THE GOLDEN STATE Warriors finished the 2020-21 season on a 10-3 run to vault into the play-in tournament. They failed to advance, losing back-to-back heartbreakers to the Los Angeles Lakers and Memphis Grizzlies, but that late-season run rekindled their collective faith after two lost years: When Stephen Curry is right, our style can still work.
Klay Thompson was set to return in 2021-22 after two crushing injuries vaporized consecutive seasons; Thompson tore an ACL in Game 6 of the 2019 NBA Finals, then ruptured an Achilles during a Nov. 18, 2020, workout -- the same day the Warriors selected James Wiseman with the No. 2 pick in the NBA draft, a move that has haunted the team since.
The Warriors were right to be optimistic about the way the 2021 season ended, even after their losses in the play-in. They roared back the next season to win the fourth championship of the Curry/Draymond Green/Thompson era.
You felt the historic importance of that title in real time, the way it cemented Curry's legacy and validated the Warriors' beautiful game, but that championship has grown over two years to seem even more immense and special. They accomplished it against a Western Conference in something of a holding pattern -- a conference that was not anything like what next year's West projects to be, with the Memphis Grizzlies presumably regaining their pace in the pecking order and young teams ready to rise.
That 2021-22 season was a placeholder for the LA Clippers and Denver Nuggets; Clippers forward Kawhi Leonard and Grizzlies guard Jamal Murray missed the entire season recovering from ACL tears. The Grizzlies, the No. 2 seed that season and Golden State's second-round opponent, were young and not quite ready; their ascendant superstar, Ja Morant, missed the last three games of that Warriors series because of a knee injury. The Phoenix Suns, the best team in the conference all season and incumbent Finalists, imploded in the postseason -- unable to find any answer for the Dallas Mavericks' Luka Doncic.

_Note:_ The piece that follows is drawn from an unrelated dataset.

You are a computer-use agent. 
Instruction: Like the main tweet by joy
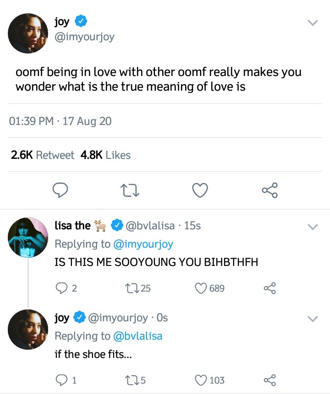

But those Warriors had an answer for Doncic in the conference finals, and summoned enough of their old brilliance -- combined with some new ingredients, including a career season for Andrew Wiggins -- to upend a Boston Celtics group that appeared primed to stake its claim as the league's next great team. The Warriors won those series. They took them. Other rivals wobbled; the Warriors, like the proud champions they were, held steady.
Having lost in the play-in again Tuesday to the Sacramento Kings, missing the playoffs for the third time in five seasons, the Warriors are hoping for a repeat of history.